METHODS: The impact of audio data compression on acoustic vocal biomarker development was investigated using uncompressed voice samples converted into MP3, M4A, and WMA formats at 2 bitrates (320 and 128 kbps) with MediaHuman (MH) Audio Converter, WonderShare (WS) UniConverter, and Fast Forward Moving Picture Experts Group (FFmpeg). The data set comprised recordings from 505 participants, totaling 17,298 audio files, collected using a smartphone. Participants recorded a fixed English sentence up to 6 times daily for up to 14 days. Feature extraction, including pitch, jitter, intensity, and Mel-frequency cepstral coefficients (MFCCs), was conducted using Python and Parselmouth. The Wilcoxon signed rank test and the Bonferroni correction for multiple comparisons were used for statistical analysis.
RESULTS: In this
study, 36,970 audio files were initially recorded from 505 participants, with 17,298 recordings meeting the fixed sentence criteria after screening. Differences between the audio conversion software, MH, WS, and FFmpeg, were notable, impacting compression outcomes such as constant or variable bitrates. Analysis encompassed diverse data compression formats and a wide array of voice features and MFCCs. Wilcoxon signed rank tests yielded P values, with those below the Bonferroni-corrected significance level indicating significant alterations due to compression. The results indicated feature-specific impacts of compression across formats and bitrates. MH-converted files exhibited greater resilience compared to WS-converted files. Bitrate also influenced feature stability, with 38 cases affected uniquely by a single bitrate. Notably, voice features showed greater stability than MFCCs across conversion methods.

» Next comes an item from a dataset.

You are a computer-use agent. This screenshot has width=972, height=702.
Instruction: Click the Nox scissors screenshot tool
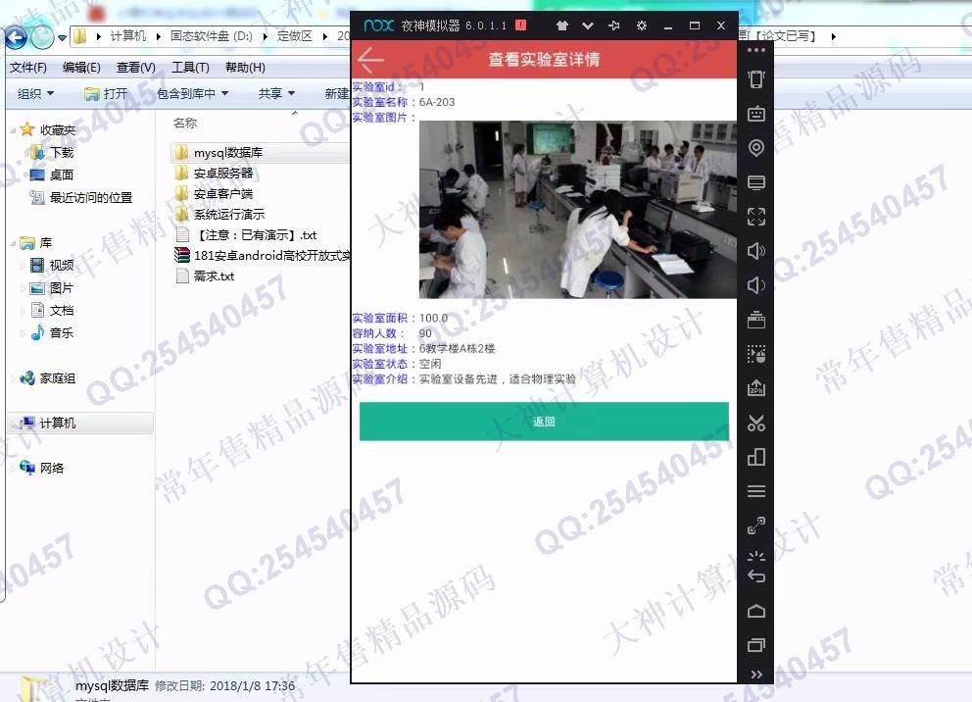click(x=755, y=424)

CONCLUSIONS: Compression effects were found to be feature specific, with MH and FFmpeg showing greater resilience. Some features were consistently affected, emphasizing the importance of understanding feature resilience for diagnostic applications. Considering the implementation of vocal biomarkers in health care, finding features that remain consistent through compression for data storage or transmission purposes is valuable. Focused on specific features and formats, future research could broaden the scope to include diverse features, real-time compression algorithms, and various recording methods. This
study enhances our understanding of audio compression\'s influence on voice features and MFCCs, providing insights for developing applications across fields. The research underscores the significance of feature stability in working with compressed audio data, laying a foundation for informed voice data use in evolving technological landscapes.